14-11-2014 – 16:24:34
O economista Nelson Barbosa negou ter recebido convite do Planalto para assumir o ministério da Fazenda no segundo mandato de Dilma Rousseff. “Estou dedicado ao meu trabalho na Fundação Getulio Vargas e decidi que não vou alimentar boatos. Não vou falar sobre o que não existe. A escolha do ministro é somente da presidente. Apoiei sua reeleição e acredito que ela fará um ótimo segundo mandato”, afirmou durante o 35º Congresso dos Fundos de Pensão, promovido pela Associação Brasileira das Entidades Fechadas de Previdência Complementar (Abrapp), em São Paulo.

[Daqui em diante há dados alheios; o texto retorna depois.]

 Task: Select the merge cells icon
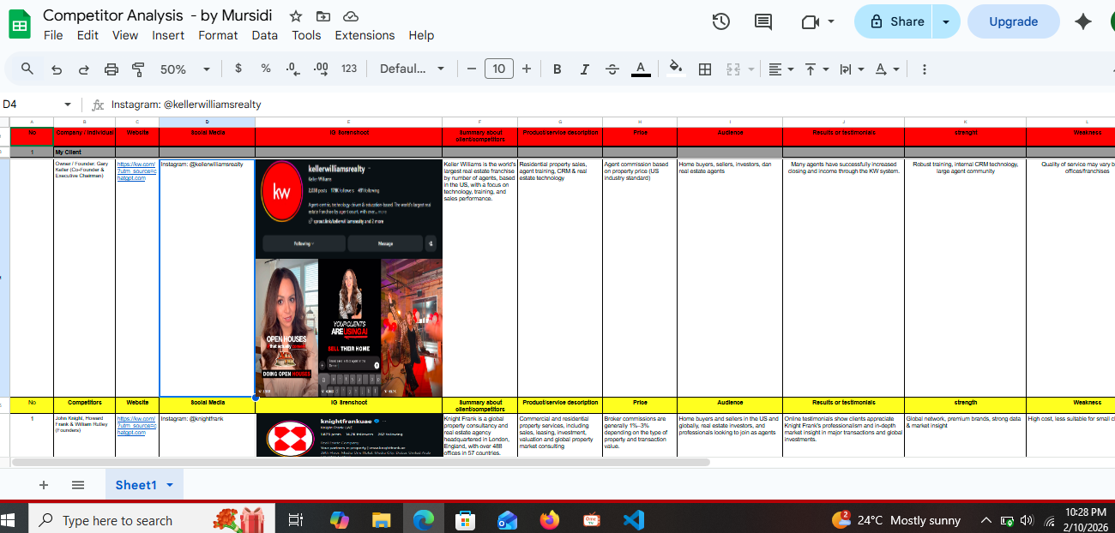coord(733,69)
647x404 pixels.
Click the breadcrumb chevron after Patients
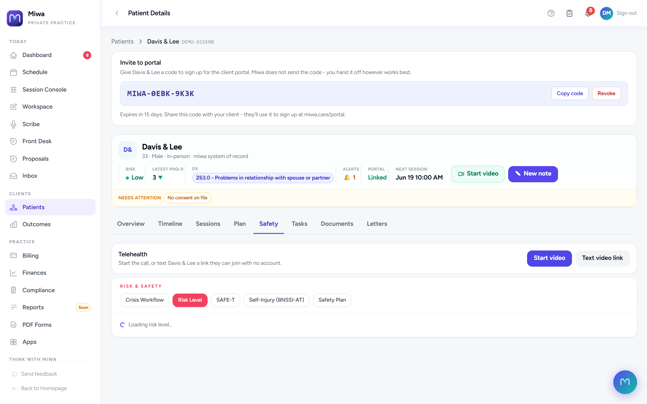click(140, 42)
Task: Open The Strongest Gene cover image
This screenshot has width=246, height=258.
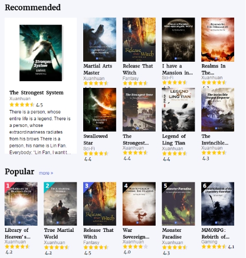Action: click(x=139, y=109)
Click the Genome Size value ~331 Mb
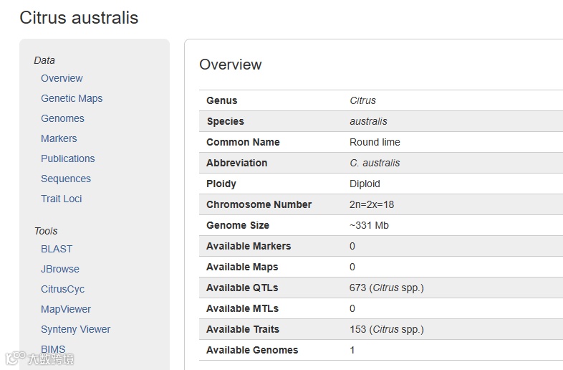This screenshot has width=563, height=370. coord(369,225)
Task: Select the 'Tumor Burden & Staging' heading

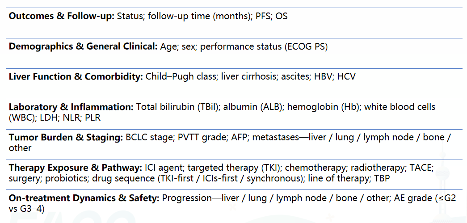Action: pyautogui.click(x=66, y=137)
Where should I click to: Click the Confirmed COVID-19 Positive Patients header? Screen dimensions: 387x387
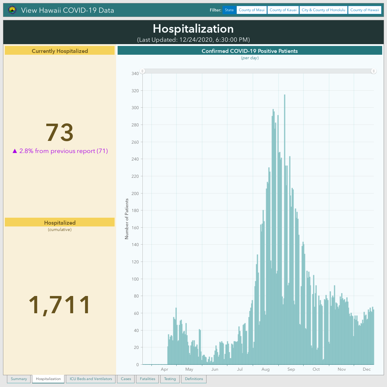coord(250,51)
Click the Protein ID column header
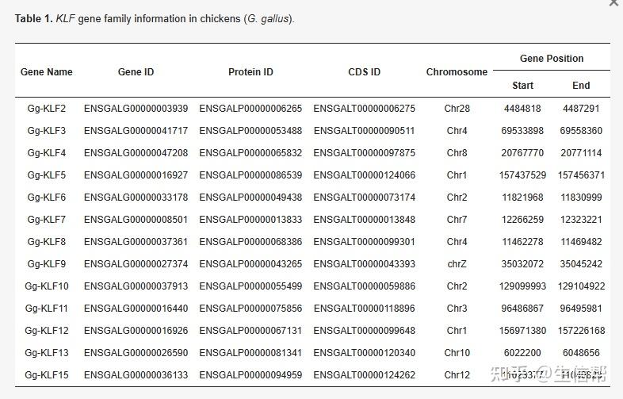This screenshot has width=623, height=399. click(x=250, y=72)
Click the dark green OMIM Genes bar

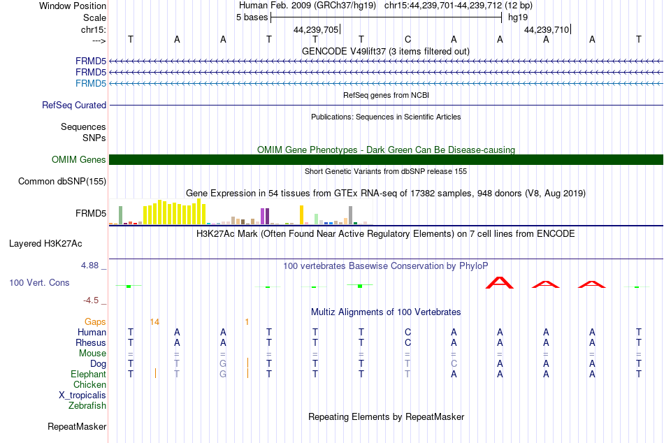pyautogui.click(x=386, y=160)
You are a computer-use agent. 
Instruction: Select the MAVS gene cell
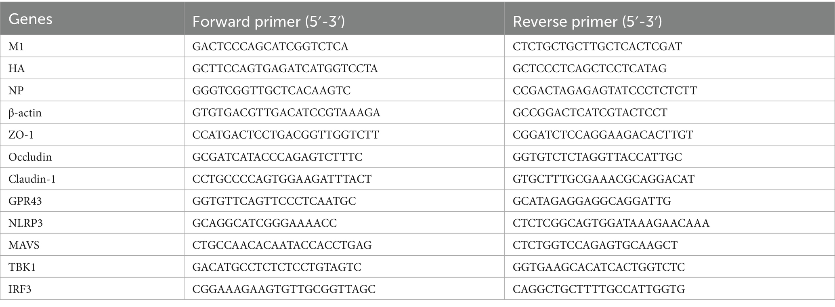click(24, 245)
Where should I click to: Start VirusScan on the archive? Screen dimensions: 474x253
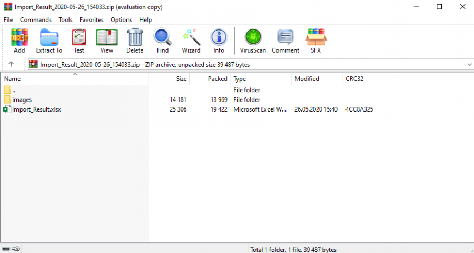253,41
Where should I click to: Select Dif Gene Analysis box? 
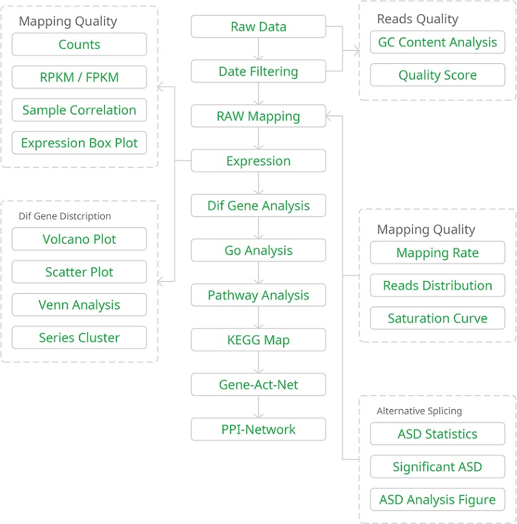tap(259, 206)
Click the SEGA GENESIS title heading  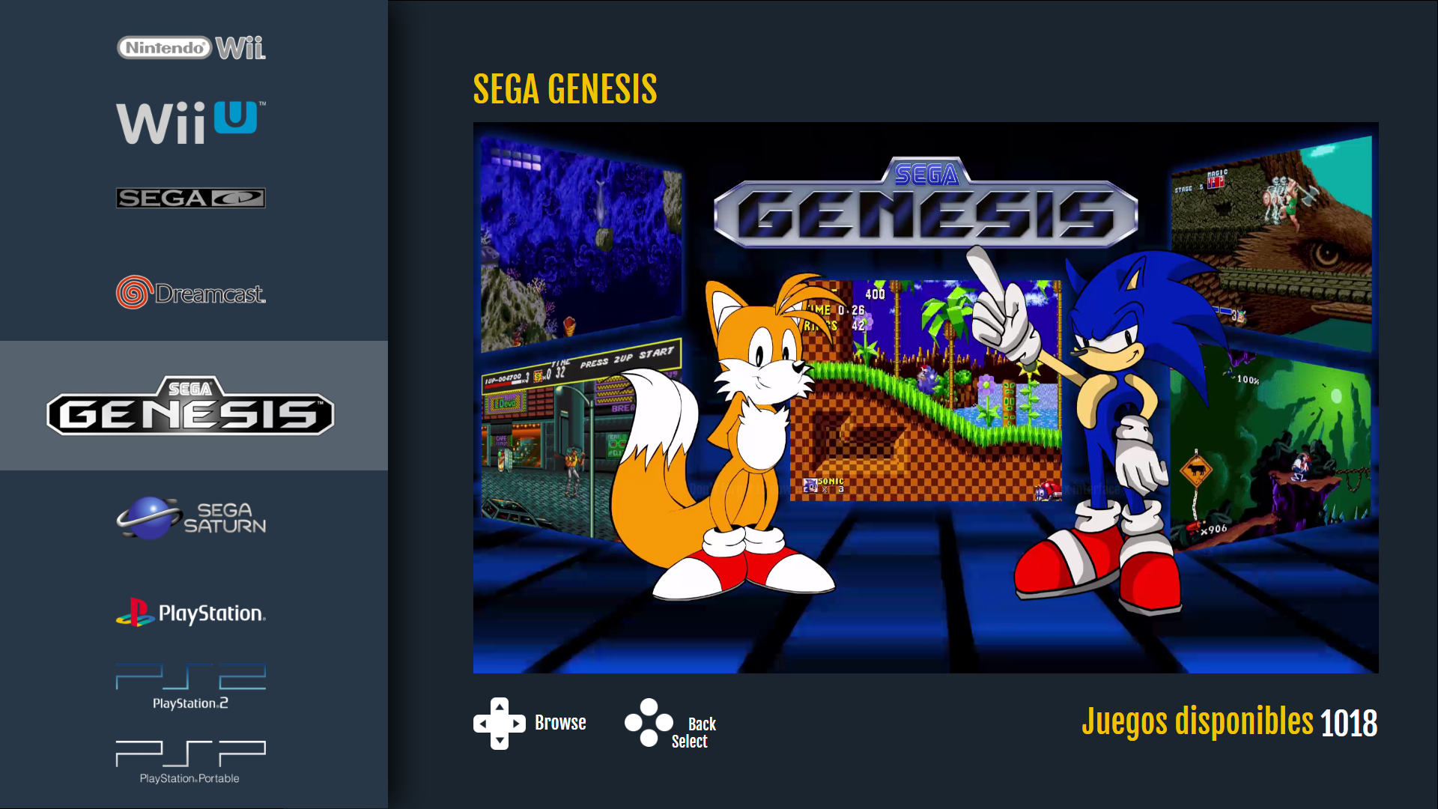565,89
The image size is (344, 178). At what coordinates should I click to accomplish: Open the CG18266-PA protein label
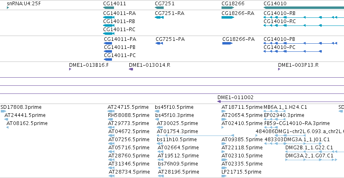coord(238,39)
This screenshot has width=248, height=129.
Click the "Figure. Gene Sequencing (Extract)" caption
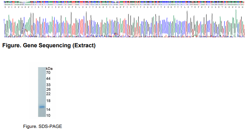click(49, 45)

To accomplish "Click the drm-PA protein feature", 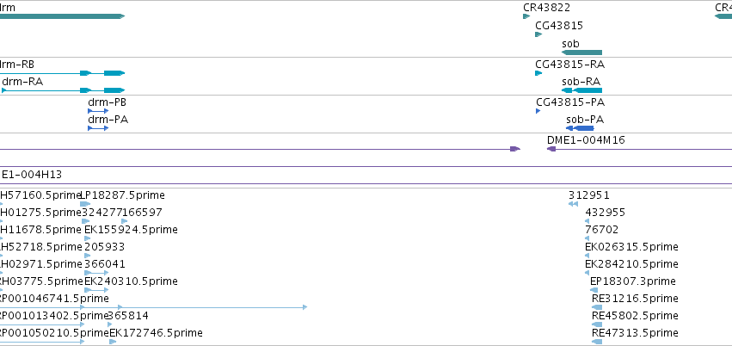I will pos(98,128).
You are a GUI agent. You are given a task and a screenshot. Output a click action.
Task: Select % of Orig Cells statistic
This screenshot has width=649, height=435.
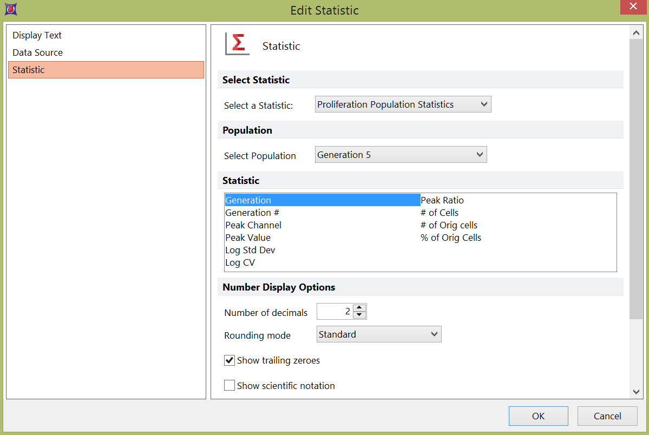coord(451,238)
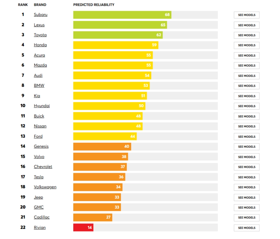Click the orange Genesis 40 bar
The image size is (280, 239).
[102, 147]
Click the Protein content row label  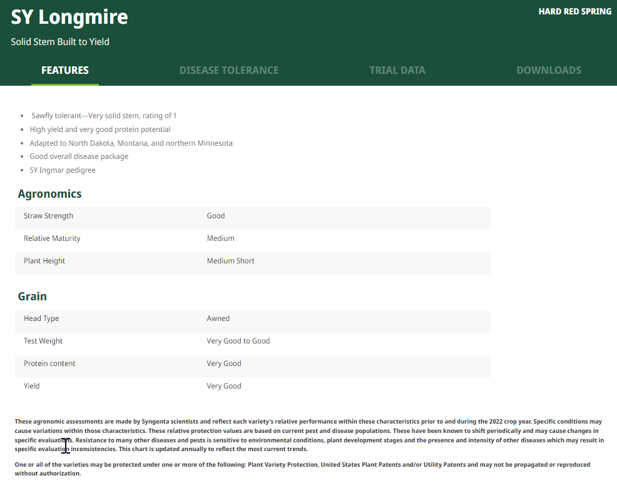coord(49,364)
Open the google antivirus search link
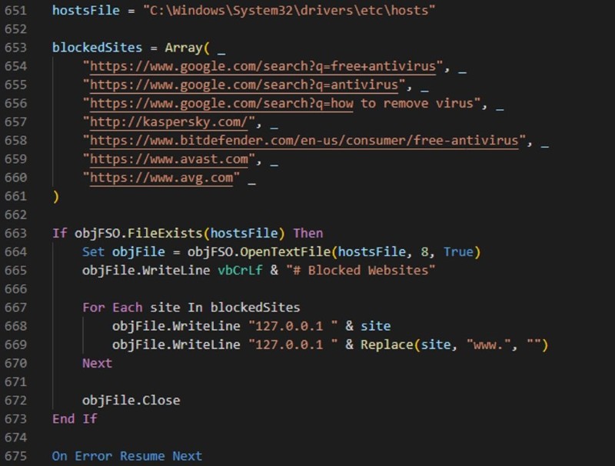The image size is (615, 466). tap(244, 85)
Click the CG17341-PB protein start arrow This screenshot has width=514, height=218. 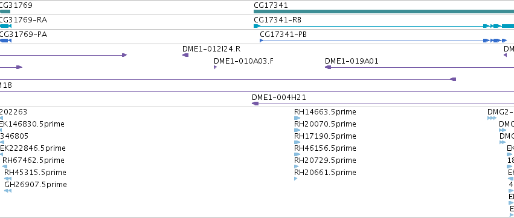point(262,41)
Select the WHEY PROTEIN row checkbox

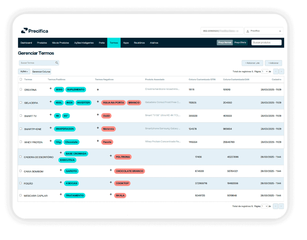[21, 142]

“O governo Dilma pegou uma situação internacional e climática desfavorável no primeiro mandato. Teve um processo de aprendizado em algumas áreas e, apesar de todas as dificuldades, conseguiu manter uma economia gerando empregos, beneficiando a maioria da população brasileira”, ressaltou.
Barbosa destacou que o segundo mandato será marcado pelo desafio de retomar o ciclo de crescimento da economia, reajustando as políticas à nova realidade nacional e internacional. “Será preciso levar inflação para o centro da meta, recuperar a capacidade fiscal do governo, fomentar investimentos e dar continuidade à agenda de inclusão social”, disse, sem detalhar quais medidas deverão ser tomadas para que estes objetivos sejam atingidos.
Ajuste fiscal
O economista reforçou que em ano de crescimento próximo de zero, o resultado fiscal tende a ser mais fraco, mas que o importante, no momento, é indicar para o mercado que há uma intenção de retomada gradual do superávit. “Sempre queremos o maior superávit possível, mas ele é conseqüência do nível de atividade da economia. Independentemente do número a ser alcançado neste e no próximo ano, o que precisa ser sinalizado pelo governo é que ele quer recuperar a trajetória fiscal de longo prazo, de estabilidade”, afirmou. “É consenso até entre a oposição que a recuperação do superávit deverá ser gradual”, complementou.
A única certeza, segundo Barbosa, é que o resultado primário de 2015 será melhor que o deste ano. “A variação será positiva, mas em que nível não dá para prever”, disse.